**Instructions for the task**
Quote the column about Southern localism and a canceled radio interview in full, word for word.

**Text shown**
Hate, inhumanity seen in localist love of Southland; am I wrong?

A Christian friend recently backed out of an interview because of my willingness to work at a radio station studio in which hangs the flag of the Army of Tennessee from the War to Prevent Southern Independence.

I turn over this page to him. Please read Mr. R.’s comments with a generous heart, and see the good points he makes in his brief letter. Mr. R. is certainly admirable, and I believe he should be heard because he has a virtuous and generous impulse that is most Christian. He takes into account perspectives I am perhaps by limits in my experience incapable of entering easily into. You may think that I am a decent essayist, a fair journalist and a reasonably good talk show host. But in Mr. R. you meet someone whose depth is greater than mine, and for whom I would suggest a respectful audience.

I am afraid I will have to cancel the radio interview scheduled for tomorrow. In doing some research on the station and your show, I cannot in good conscience, participate in a program endorsing the confederacy or localism in the form associated with southern regionalism.

I believe such forms of localism to be a variant of pagan tribalism, which powerfully undermines healthy, gospel-affirming forms of localism and free markets, to say nothing of its many disastrous effects on the national and international stage. In addition to undermining the message of the gospel and the work of Christ’s kingdom, Southern localism or regionalism (aka “states’ rights,” etc.) sadly continues a long history of being used to justify some of the most insidious forms of hatred, inhumanity, and terrorism in our country’s history.

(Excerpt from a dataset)

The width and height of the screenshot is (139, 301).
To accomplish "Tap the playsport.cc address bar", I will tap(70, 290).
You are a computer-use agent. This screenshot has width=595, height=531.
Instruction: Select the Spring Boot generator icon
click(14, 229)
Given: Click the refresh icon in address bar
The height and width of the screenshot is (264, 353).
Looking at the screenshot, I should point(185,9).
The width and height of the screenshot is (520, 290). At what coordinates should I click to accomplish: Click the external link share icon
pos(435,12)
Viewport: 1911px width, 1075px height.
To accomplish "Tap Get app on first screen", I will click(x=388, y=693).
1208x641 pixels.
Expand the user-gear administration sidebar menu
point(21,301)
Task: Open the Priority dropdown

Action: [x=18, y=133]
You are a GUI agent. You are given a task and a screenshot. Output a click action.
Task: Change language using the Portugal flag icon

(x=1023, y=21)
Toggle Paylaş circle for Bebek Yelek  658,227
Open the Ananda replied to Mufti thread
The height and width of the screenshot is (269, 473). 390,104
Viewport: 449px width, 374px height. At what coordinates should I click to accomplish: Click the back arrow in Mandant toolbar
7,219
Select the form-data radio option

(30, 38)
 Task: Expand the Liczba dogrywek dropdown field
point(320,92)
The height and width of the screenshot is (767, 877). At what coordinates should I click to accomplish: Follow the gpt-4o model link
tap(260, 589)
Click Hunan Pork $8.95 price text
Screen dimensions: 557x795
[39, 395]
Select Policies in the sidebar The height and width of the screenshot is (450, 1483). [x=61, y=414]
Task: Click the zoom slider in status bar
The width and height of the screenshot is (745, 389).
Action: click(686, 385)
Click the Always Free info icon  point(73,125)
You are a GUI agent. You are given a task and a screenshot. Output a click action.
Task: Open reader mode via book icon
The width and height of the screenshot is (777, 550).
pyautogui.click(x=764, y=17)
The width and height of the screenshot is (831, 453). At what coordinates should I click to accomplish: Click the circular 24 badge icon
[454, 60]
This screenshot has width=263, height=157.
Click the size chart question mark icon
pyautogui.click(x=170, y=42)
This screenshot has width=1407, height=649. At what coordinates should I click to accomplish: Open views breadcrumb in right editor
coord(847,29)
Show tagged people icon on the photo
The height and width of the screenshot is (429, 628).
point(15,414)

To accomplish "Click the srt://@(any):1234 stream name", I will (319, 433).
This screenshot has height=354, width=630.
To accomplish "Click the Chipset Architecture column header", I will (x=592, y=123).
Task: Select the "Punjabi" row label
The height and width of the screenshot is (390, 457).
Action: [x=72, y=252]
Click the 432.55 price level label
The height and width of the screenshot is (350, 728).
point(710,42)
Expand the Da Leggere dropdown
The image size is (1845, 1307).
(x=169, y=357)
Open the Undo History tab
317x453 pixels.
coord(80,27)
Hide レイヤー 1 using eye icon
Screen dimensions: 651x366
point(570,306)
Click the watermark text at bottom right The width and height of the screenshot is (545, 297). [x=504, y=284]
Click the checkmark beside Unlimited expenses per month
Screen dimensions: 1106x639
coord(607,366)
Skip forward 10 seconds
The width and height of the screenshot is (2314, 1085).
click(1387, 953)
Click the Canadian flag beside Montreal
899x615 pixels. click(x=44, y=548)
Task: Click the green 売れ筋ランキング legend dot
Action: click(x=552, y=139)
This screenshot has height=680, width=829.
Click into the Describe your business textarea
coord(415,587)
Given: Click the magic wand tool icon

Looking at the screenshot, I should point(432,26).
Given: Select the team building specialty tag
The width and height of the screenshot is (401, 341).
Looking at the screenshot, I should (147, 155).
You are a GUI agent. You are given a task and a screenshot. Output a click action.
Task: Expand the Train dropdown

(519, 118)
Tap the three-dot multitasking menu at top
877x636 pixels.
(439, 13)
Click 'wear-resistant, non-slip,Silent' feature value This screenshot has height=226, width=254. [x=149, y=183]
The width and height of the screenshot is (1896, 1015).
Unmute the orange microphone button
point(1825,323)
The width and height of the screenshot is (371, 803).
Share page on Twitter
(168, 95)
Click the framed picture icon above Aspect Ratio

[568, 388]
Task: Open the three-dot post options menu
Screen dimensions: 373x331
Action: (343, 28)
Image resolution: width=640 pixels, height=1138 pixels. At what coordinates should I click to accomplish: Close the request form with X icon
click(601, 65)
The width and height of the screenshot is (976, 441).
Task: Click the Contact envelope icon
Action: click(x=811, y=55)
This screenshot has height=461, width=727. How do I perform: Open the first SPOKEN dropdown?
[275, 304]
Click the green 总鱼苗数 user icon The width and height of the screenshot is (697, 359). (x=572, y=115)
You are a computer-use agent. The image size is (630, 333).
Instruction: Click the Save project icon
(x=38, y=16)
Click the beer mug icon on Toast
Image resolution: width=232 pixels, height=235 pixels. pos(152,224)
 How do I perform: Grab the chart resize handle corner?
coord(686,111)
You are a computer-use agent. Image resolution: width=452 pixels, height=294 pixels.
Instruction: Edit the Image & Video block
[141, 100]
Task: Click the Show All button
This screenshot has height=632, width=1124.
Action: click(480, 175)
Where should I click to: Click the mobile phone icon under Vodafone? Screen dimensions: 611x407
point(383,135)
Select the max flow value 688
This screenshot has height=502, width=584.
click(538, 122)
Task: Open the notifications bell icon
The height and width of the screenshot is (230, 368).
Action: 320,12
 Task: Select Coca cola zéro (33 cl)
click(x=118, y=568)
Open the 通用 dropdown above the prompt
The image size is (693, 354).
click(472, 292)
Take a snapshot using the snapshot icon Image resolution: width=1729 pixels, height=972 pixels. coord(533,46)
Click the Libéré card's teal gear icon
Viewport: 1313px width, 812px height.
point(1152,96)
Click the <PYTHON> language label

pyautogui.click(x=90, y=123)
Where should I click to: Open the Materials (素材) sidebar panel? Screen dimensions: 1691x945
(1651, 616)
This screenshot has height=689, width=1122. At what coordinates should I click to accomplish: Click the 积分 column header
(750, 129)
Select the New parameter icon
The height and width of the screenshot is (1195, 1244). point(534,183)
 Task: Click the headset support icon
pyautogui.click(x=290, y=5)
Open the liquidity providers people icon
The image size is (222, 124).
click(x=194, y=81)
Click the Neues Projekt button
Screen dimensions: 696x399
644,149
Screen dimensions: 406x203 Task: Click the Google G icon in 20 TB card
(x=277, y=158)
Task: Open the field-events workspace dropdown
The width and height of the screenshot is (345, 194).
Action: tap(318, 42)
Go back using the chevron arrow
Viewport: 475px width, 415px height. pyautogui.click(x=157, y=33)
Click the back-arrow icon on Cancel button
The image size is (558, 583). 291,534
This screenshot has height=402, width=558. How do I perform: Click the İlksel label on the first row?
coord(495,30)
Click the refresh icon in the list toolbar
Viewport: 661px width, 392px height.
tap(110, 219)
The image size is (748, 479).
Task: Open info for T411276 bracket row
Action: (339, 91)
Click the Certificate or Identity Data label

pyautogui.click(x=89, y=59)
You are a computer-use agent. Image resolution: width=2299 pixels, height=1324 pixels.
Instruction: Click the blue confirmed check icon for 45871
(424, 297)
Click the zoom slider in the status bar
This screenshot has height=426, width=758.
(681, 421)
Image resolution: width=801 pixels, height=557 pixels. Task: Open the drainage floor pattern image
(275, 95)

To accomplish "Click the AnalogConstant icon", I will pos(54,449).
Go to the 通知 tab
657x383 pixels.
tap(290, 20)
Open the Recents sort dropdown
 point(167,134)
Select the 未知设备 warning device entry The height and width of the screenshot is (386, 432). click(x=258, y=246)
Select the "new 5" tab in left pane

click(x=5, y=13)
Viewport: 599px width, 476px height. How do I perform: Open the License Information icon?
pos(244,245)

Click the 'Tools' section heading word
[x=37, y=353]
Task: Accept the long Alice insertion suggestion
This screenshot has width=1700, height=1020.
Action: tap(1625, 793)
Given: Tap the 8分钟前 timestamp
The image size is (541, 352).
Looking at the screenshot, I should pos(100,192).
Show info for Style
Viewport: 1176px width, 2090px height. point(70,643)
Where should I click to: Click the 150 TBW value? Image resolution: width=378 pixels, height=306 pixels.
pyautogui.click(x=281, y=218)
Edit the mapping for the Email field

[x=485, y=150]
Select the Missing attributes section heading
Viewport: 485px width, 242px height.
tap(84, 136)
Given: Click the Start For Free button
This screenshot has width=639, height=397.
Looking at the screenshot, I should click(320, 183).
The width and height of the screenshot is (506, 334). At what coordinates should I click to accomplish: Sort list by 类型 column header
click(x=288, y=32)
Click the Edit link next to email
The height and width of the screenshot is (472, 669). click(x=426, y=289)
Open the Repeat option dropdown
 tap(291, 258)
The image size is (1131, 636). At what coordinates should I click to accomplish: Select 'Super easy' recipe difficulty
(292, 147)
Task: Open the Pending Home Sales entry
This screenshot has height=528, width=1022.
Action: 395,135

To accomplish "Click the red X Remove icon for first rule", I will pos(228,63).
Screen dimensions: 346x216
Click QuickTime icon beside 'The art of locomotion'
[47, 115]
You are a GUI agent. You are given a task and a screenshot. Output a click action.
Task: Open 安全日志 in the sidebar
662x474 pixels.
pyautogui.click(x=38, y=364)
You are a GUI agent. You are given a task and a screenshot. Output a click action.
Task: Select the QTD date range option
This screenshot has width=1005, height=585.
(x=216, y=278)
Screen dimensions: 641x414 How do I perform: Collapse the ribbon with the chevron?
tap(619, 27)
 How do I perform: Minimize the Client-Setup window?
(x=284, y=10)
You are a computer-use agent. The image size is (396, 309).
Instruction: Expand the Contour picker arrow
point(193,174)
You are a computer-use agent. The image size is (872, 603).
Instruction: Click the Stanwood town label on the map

**The result**
Hate, inhumanity seen in localist love of Southland; am I wrong?

A Christian friend recently backed out of an interview because of my willingness to work at a radio station studio in which hangs the flag of the Army of Tennessee from the War to Prevent Southern Independence.

I turn over this page to him. Please read Mr. R.’s comments with a generous heart, and see the good points he makes in his brief letter. Mr. R. is certainly admirable, and I believe he should be heard because he has a virtuous and generous impulse that is most Christian. He takes into account perspectives I am perhaps by limits in my experience incapable of entering easily into. You may think that I am a decent essayist, a fair journalist and a reasonably good talk show host. But in Mr. R. you meet someone whose depth is greater than mine, and for whom I would suggest a respectful audience.

I am afraid I will have to cancel the radio interview scheduled for tomorrow. In doing some research on the station and your show, I cannot in good conscience, participate in a program endorsing the confederacy or localism in the form associated with southern regionalism.

I believe such forms of localism to be a variant of pagan tribalism, which powerfully undermines healthy, gospel-affirming forms of localism and free markets, to say nothing of its many disastrous effects on the national and international stage. In addition to undermining the message of the gospel and the work of Christ’s kingdom, Southern localism or regionalism (aka “states’ rights,” etc.) sadly continues a long history of being used to justify some of the most insidious forms of hatred, inhumanity, and terrorism in our country’s history.